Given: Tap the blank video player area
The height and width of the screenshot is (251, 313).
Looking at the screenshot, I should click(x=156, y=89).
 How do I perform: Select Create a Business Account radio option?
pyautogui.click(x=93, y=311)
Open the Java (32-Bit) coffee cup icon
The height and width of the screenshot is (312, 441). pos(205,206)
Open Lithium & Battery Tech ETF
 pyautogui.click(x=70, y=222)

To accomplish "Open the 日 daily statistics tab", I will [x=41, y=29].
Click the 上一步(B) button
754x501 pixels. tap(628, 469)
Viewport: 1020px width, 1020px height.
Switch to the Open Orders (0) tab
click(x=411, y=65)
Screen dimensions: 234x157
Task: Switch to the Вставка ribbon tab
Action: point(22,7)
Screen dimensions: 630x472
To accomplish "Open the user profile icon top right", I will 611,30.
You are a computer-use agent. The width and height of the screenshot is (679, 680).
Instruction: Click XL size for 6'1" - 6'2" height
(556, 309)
...
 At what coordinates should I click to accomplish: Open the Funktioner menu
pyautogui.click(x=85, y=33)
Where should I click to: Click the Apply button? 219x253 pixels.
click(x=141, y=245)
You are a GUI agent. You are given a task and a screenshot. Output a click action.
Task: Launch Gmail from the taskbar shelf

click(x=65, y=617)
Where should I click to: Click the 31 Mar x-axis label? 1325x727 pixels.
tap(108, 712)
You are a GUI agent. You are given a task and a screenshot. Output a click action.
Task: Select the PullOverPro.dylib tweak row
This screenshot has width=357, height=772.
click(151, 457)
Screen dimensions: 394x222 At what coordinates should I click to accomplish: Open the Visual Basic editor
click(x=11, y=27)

● **Exercise directions**: Extract the lines of the preceding material that run from the line with "Click the 上一步(B) button" through the line with "Screen dimensions: 630x472", inclusive, reproducing them exactly and adding nothing.

● **Task answer**:
Click the 上一步(B) button
754x501 pixels. tap(628, 469)
Viewport: 1020px width, 1020px height.
Switch to the Open Orders (0) tab
click(x=411, y=65)
Screen dimensions: 234x157
Task: Switch to the Вставка ribbon tab
Action: point(22,7)
Screen dimensions: 630x472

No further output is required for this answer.